Task description
Output, word for word, each line from the one with "Image resolution: width=1879" through the end of the listing below, excluding every picture.

Raw data
◆ ◆ ◆ ◆ ◆ ◆ ◆

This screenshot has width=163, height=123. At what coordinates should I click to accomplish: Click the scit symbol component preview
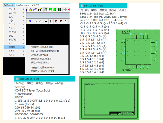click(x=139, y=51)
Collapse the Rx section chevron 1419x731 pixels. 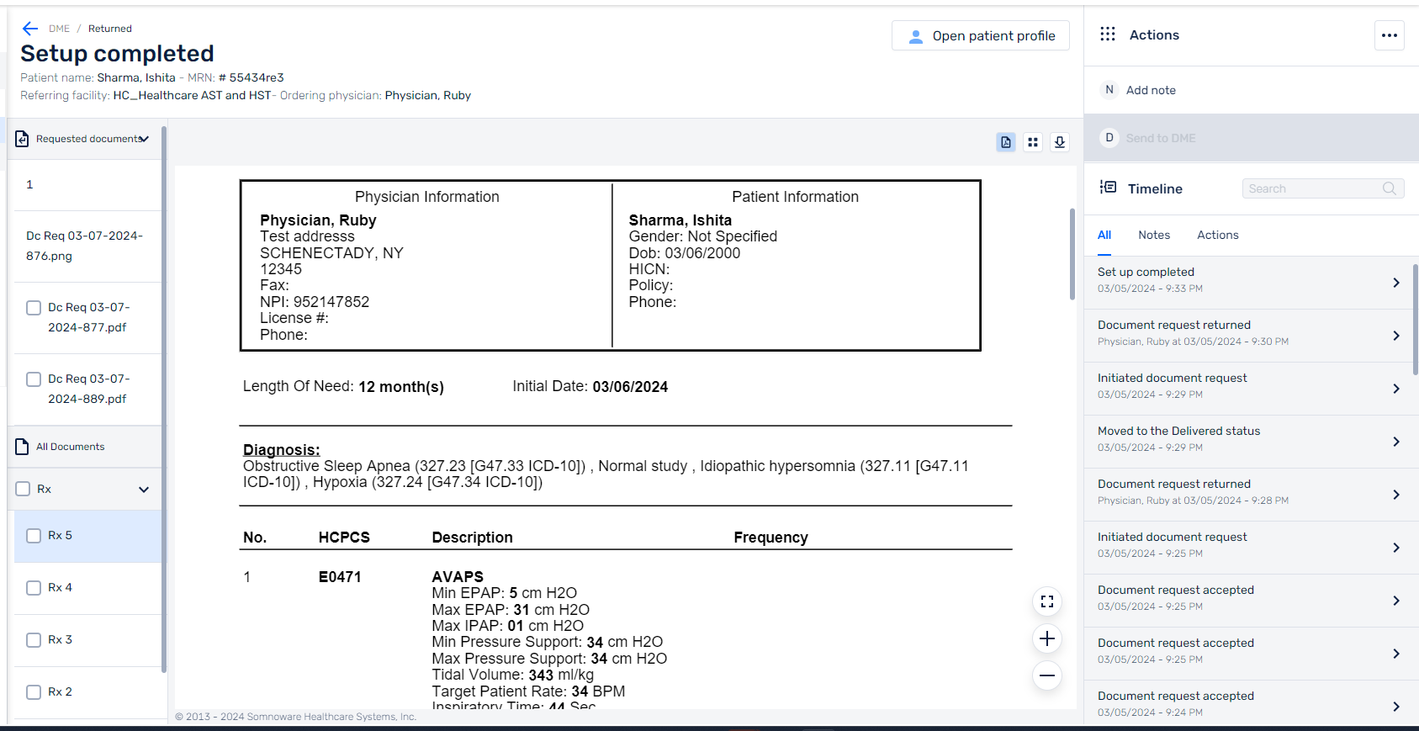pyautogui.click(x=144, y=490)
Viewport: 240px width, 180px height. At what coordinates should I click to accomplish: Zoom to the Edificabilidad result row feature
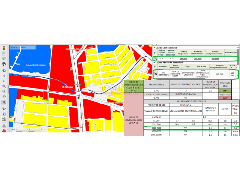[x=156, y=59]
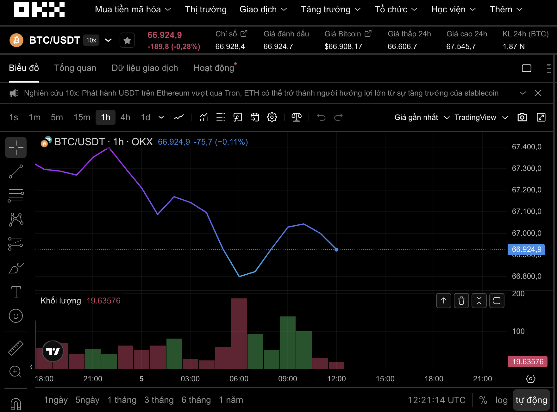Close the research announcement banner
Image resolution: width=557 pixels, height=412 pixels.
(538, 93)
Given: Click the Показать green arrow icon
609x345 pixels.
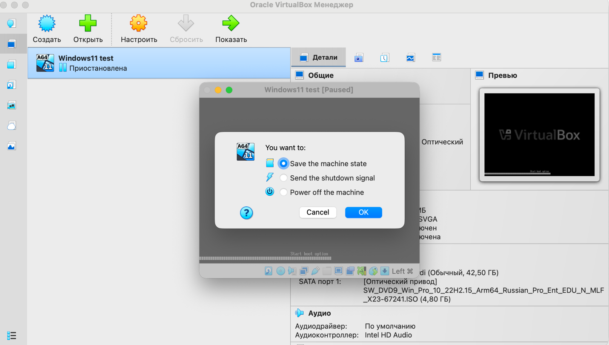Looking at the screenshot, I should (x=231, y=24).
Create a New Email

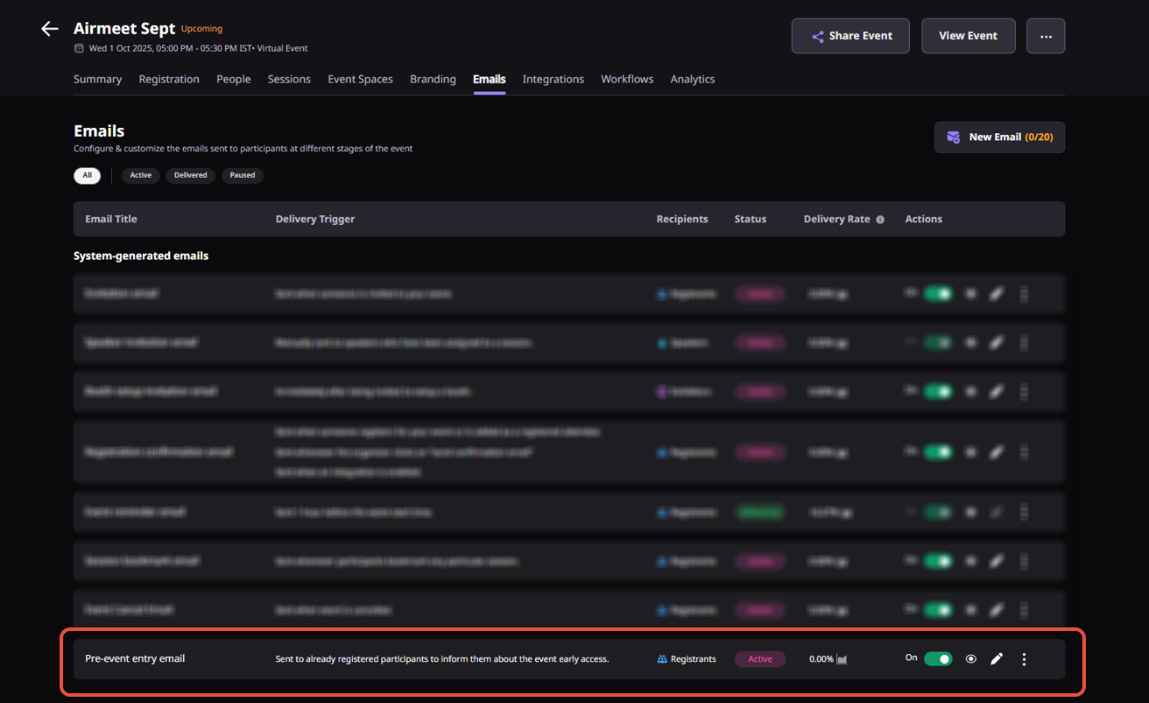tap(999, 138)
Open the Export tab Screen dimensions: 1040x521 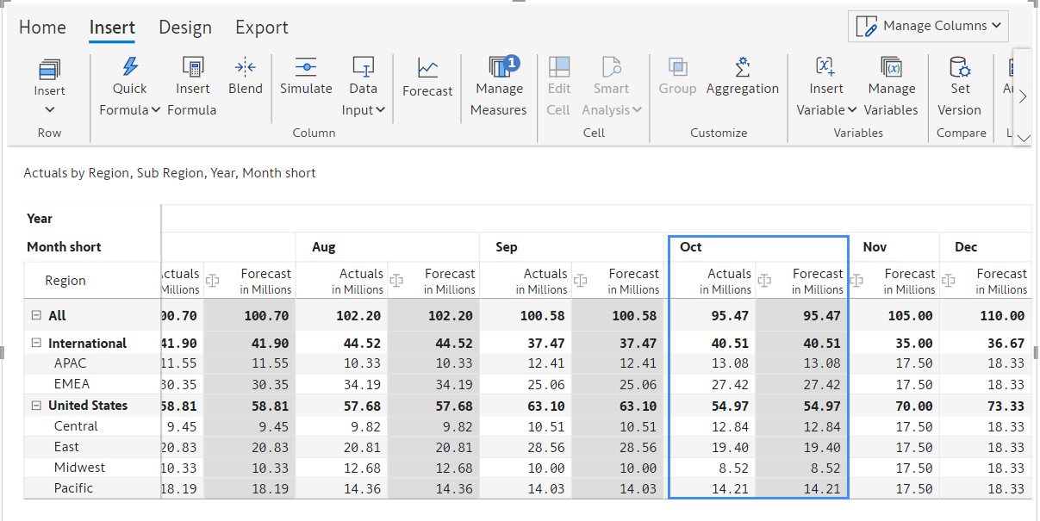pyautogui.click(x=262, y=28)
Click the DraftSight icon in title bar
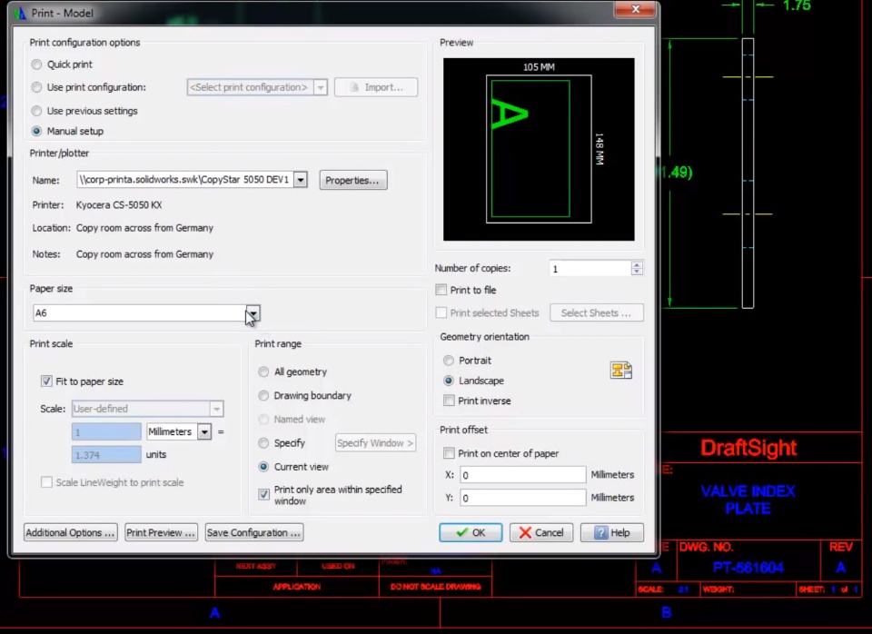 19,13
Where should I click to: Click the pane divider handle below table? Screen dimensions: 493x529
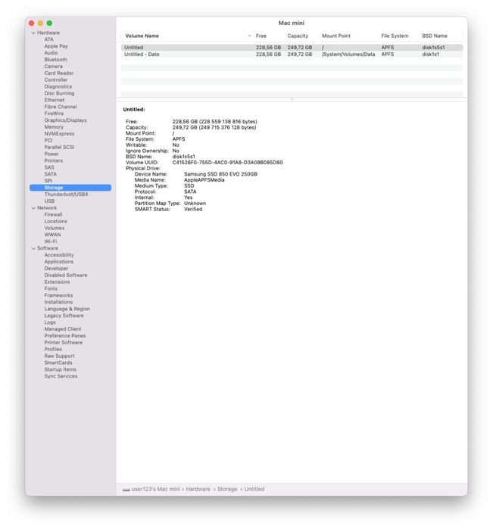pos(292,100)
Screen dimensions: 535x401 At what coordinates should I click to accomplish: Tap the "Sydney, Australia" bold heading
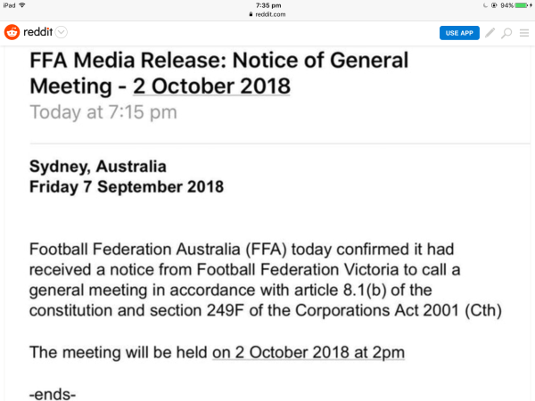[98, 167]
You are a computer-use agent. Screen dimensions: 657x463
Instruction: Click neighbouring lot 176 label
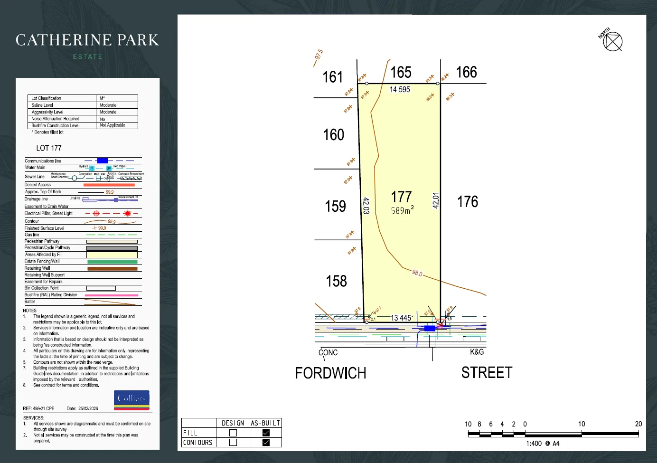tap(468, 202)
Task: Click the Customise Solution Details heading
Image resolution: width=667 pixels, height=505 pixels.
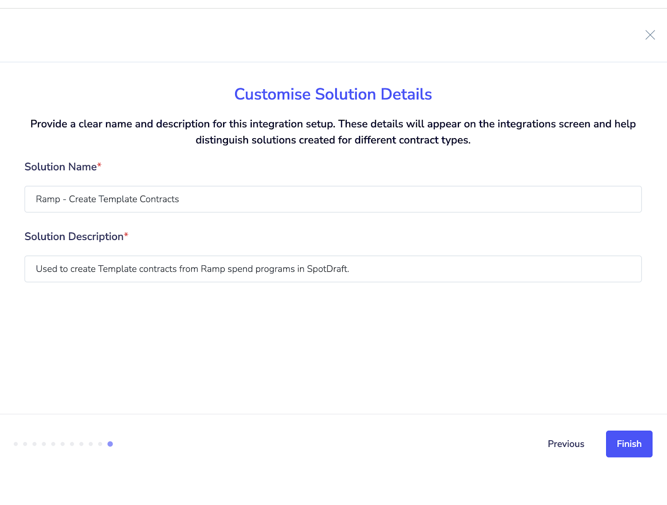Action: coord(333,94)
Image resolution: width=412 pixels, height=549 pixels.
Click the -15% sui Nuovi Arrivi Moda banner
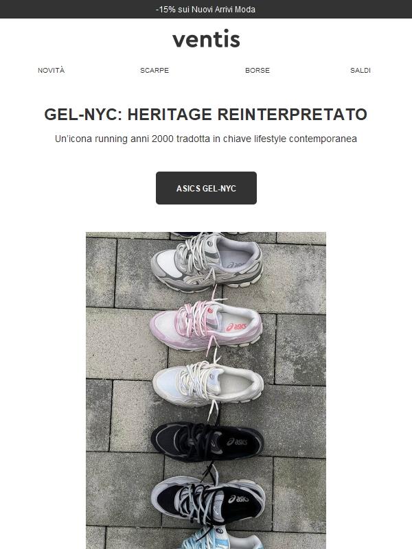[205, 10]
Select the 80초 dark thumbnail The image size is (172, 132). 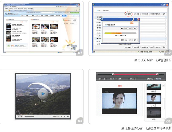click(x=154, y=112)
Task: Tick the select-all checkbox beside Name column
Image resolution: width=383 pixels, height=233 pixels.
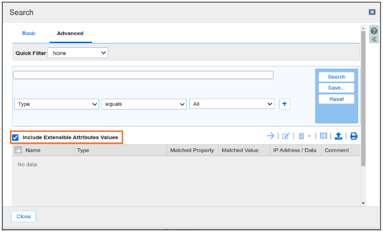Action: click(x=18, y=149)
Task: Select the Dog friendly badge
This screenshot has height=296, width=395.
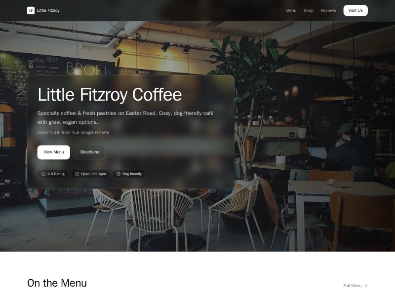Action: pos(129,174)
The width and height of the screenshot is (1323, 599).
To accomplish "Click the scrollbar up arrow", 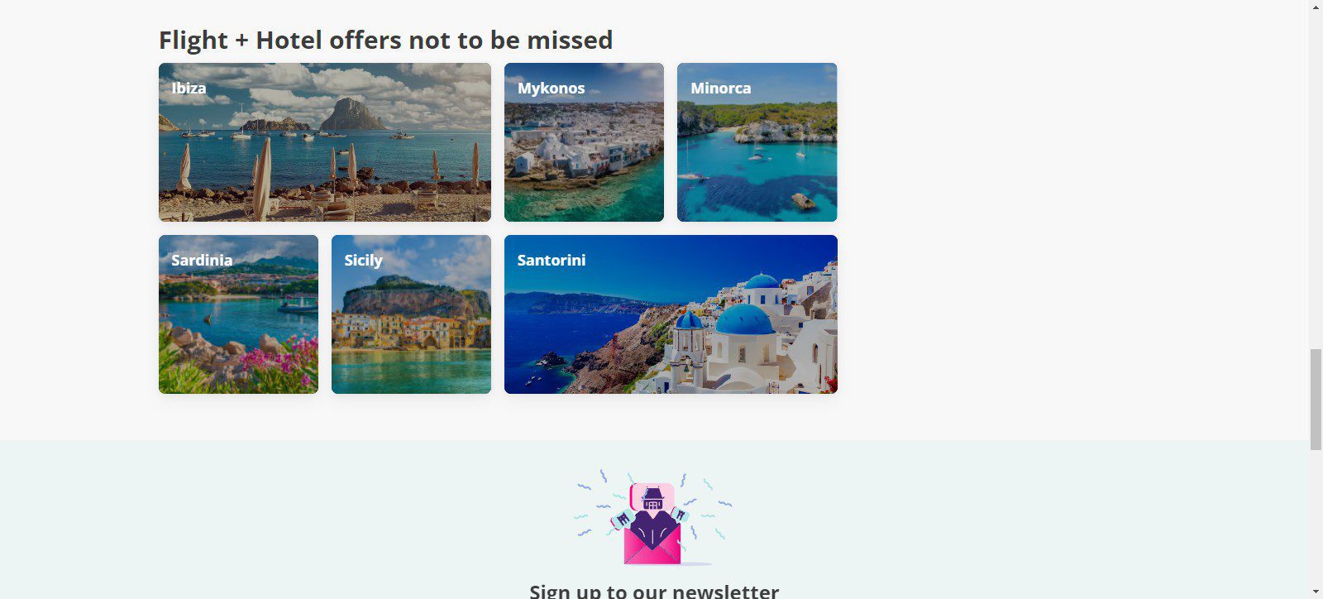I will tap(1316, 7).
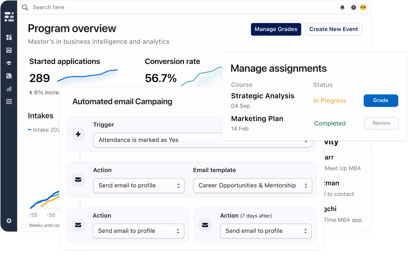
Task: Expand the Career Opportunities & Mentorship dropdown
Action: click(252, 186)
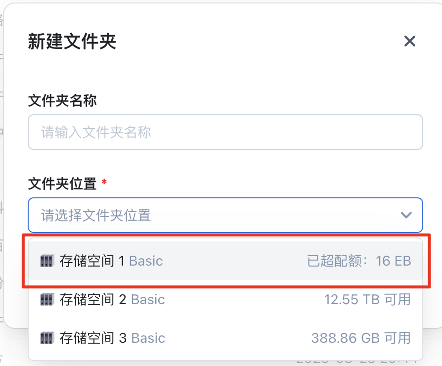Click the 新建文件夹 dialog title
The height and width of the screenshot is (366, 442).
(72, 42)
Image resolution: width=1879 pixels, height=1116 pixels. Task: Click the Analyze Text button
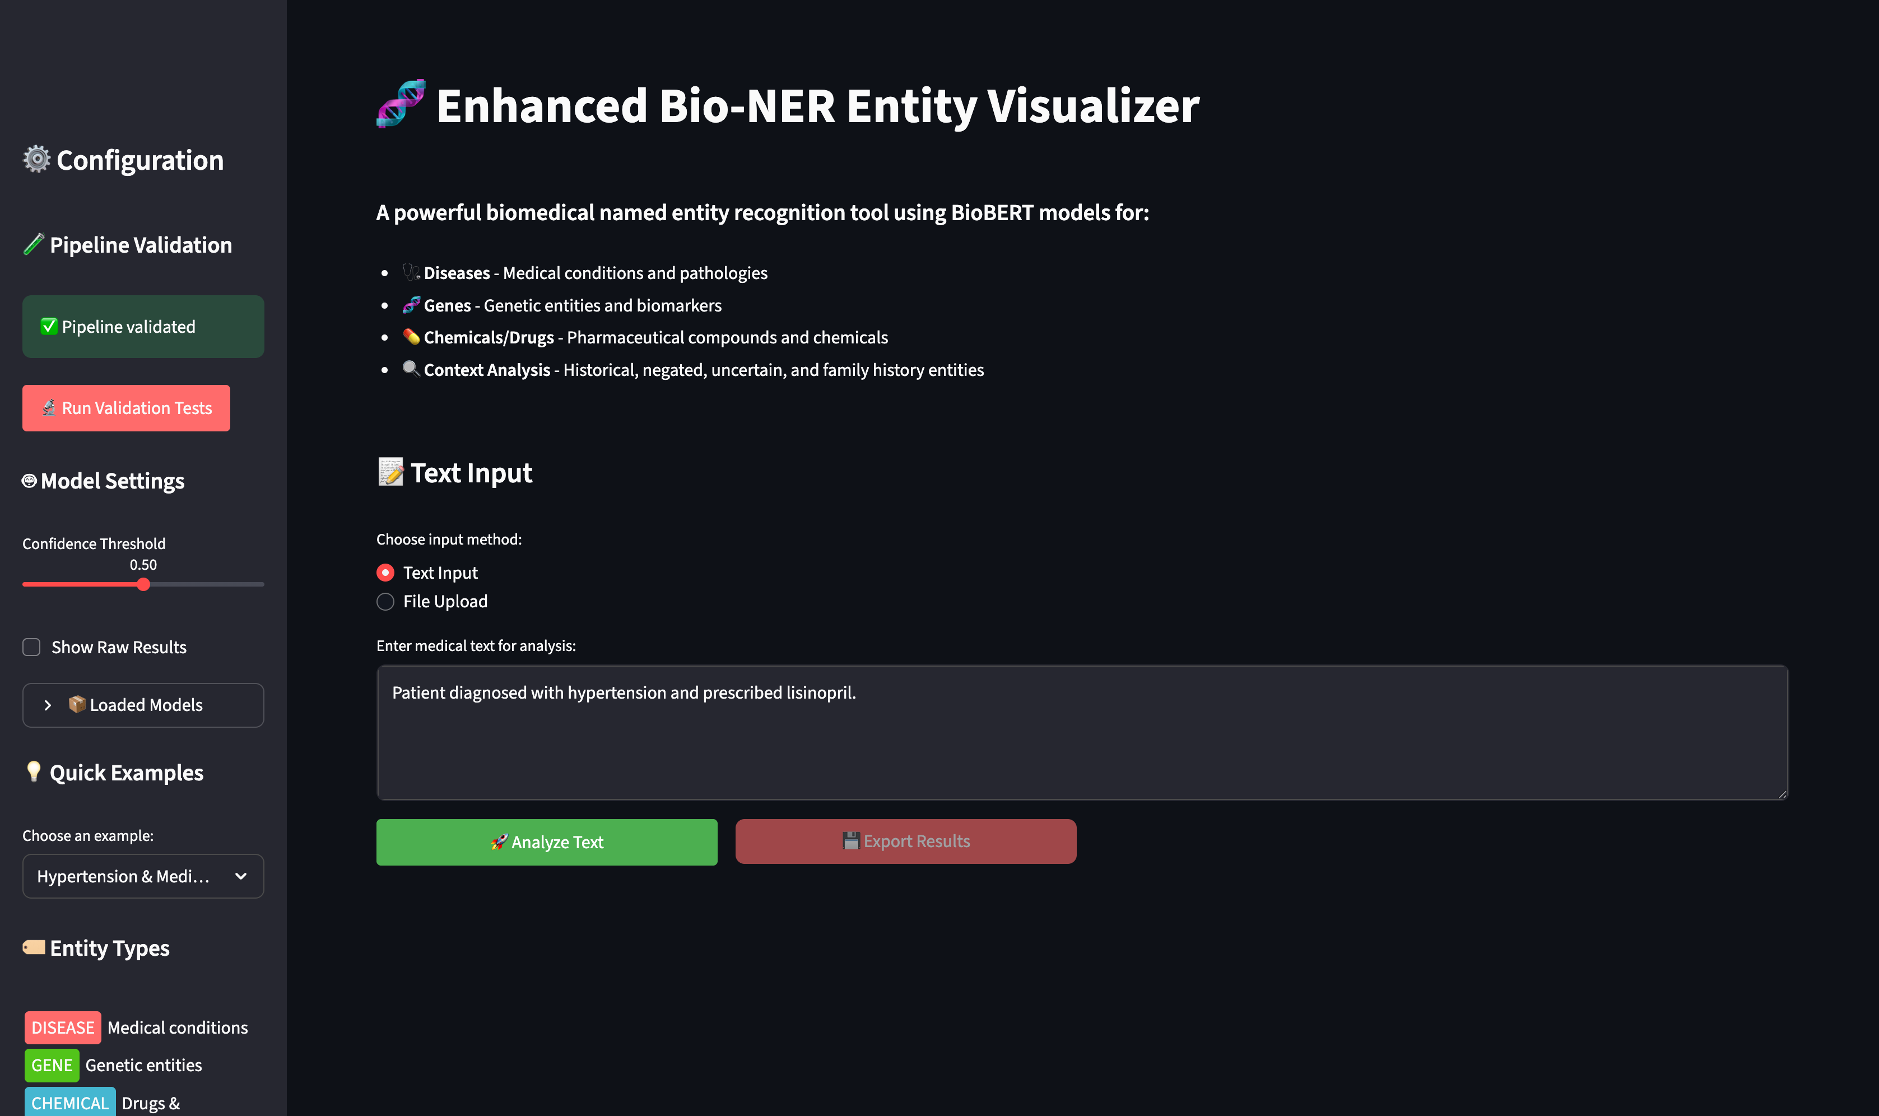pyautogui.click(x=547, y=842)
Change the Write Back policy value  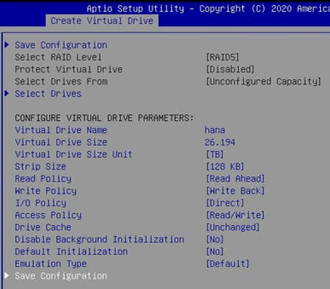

◆ ◆ ◆ ◆ ◆ ◆ ◆

Written answer
Image resolution: width=1879 pixels, height=1116 pixels. Task: Click the Analyze Text button
pyautogui.click(x=547, y=842)
Change the Write Back policy value  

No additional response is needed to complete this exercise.